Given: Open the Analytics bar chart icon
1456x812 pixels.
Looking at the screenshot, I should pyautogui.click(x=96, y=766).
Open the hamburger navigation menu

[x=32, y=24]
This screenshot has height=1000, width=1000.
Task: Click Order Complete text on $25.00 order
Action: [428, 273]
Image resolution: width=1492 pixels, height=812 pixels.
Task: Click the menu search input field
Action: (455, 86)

> [WHAT YOU WILL DO]
Take the data above and return it exactly.

> [ANSWER BOX]
Given: Open the Analytics bar chart icon
1456x812 pixels.
Looking at the screenshot, I should pyautogui.click(x=96, y=766).
Open the hamburger navigation menu

[x=32, y=24]
This screenshot has height=1000, width=1000.
Task: Click Order Complete text on $25.00 order
Action: [428, 273]
Image resolution: width=1492 pixels, height=812 pixels.
Task: Click the menu search input field
Action: (455, 86)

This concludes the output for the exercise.